_Consigna planteada 1_
Indica si cada afirmación coincide con el texto sobre el virrey Venegas. Responde sí o no y cita las palabras exactas del texto que lo deciden: (a) Venegas nació en Zafra, en la provincia de Badajoz. (b) Venegas desembarcó en Veracruz el 13 de septiembre. (c) En marzo de 1808 Venegas seguía en servicio activo.
_Consigna planteada 2_
Según el texto sobre el virrey Venegas, ¿en qué ciudad estuvo Venegas el 10 y el 11 de septiembre?
_Consigna planteada 3_
Reproduce del texto sobre el virrey Venegas el fragmento que va desde "Al iniciar el" hasta "de los invasores.".

LA “BIENVENIDA” PARA EL VIRREY VENEGAS. –

Al iniciar el año de 1810 la política del Imperio era dictada por el llamado “Consejo de la Regencia de España y las Indias” acantonado en Cádiz, y tal vez por apreciar sus virtudes, o por deshacerse de él, fue ese Consejo el que decidió nombrar al teniente coronel Francisco Xavier Venegas de Saavedra, gobernador de dicho puerto, como sustituto del virrey de la Nueva España, Francisco de Lizana y Beaumont Lizana.

Venegas había nacido en diciembre de 1754 en Zafra, provincia de Badajoz, al norte de Sevilla, y no demasiado lejos de la frontera con Portugal. Sus biógrafos mencionan que fue un militar muy inteligente y que, para marzo de 1808, cuando Napoleón ordenó la invasión de España, Venegas ya estaba retirado del servicio, pero volvió a él, sumando sus esfuerzos a los que pelearon en contra de los invasores.

Pero más allá del motivo que haya tenido el Consejo de la Regencia para enviarlo como virrey a México, lo cierto fue que, luego de atravesar el Atlántico durante poco más de un mes, el 28 de agosto llegó a Veracruz. Desde donde, queriendo conocer un poco más a la gente y a los territorios que gobernaría, inició un lento viaje hacia la ciudad de México, deteniéndose a pernoctar (o a pasar incluso un par de días) en algunas de las principales poblaciones del Camino Real, en donde conversó con las autoridades locales.

Estuvo el 10 y el 11 de septiembre en Puebla y llegó finalmente a México la tarde del 13, asumiendo el mando en la mañana siguiente. No pudiendo imaginar entonces que sólo dos días después estallaría el movimiento que se convirtió en el principal problema de su mandato.

Así que la carta que el día 11 se apresuró a enviar el alcalde de Querétaro muy bien pudo ser uno de los primeros documentos que vio Venegas al sentarse por primera ocasión frente a su mesa de trabajo en el Palacio Virreinal. Misiva que junto con la información que recibió por otros medios y/o conversaciones en esa misma semana, lo hizo percibir que había un fuerte sentimiento de inconformidad en el ánimo de algunos criollos novohispanos en contra de las decisiones tomadas por el Partido Español a nivel local, y contra las emitidas por el Consejo de la Regencia de España y las Indias. Y, peor aún, que entre los inconformes estaban algunos oficiales de carrera que pertenecían al Batallón de la Reina.

_Material proporcionado_

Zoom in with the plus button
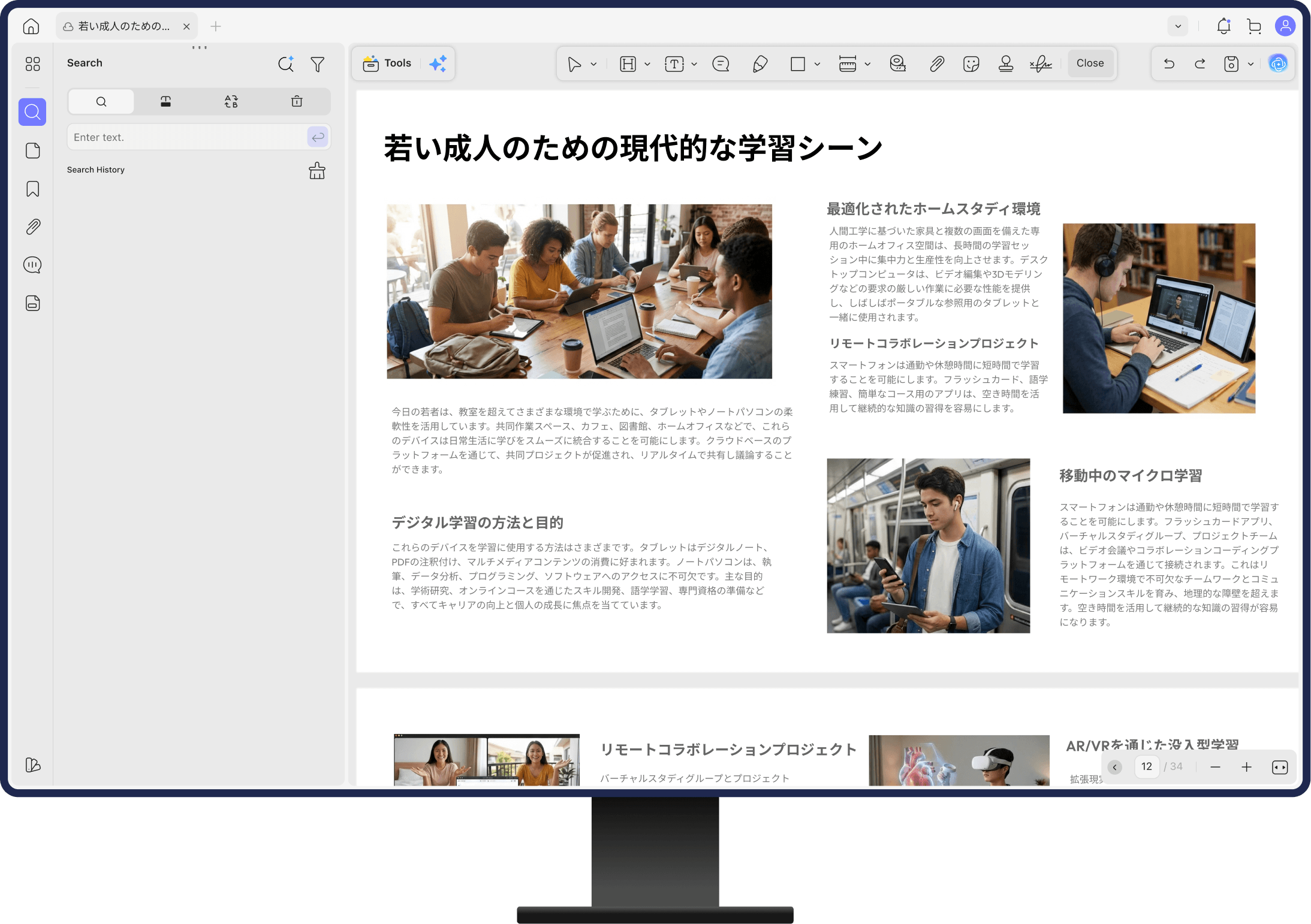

_Solución 1_
(a) Sí: «Venegas había nacido en diciembre de 1754 en Zafra, provincia de Badajoz».
(b) No: «el 28 de agosto llegó a Veracruz».
(c) No: «Venegas ya estaba retirado del servicio».

_Solución 2_
Estuvo en Puebla.

_Solución 3_
Al iniciar el año de 1810 la política del Imperio era dictada por el llamado “Consejo de la Regencia de España y las Indias” acantonado en Cádiz, y tal vez por apreciar sus virtudes, o por deshacerse de él, fue ese Consejo el que decidió nombrar al teniente coronel Francisco Xavier Venegas de Saavedra, gobernador de dicho puerto, como sustituto del virrey de la Nueva España, Francisco de Lizana y Beaumont Lizana.

Venegas había nacido en diciembre de 1754 en Zafra, provincia de Badajoz, al norte de Sevilla, y no demasiado lejos de la frontera con Portugal. Sus biógrafos mencionan que fue un militar muy inteligente y que, para marzo de 1808, cuando Napoleón ordenó la invasión de España, Venegas ya estaba retirado del servicio, pero volvió a él, sumando sus esfuerzos a los que pelearon en contra de los invasores.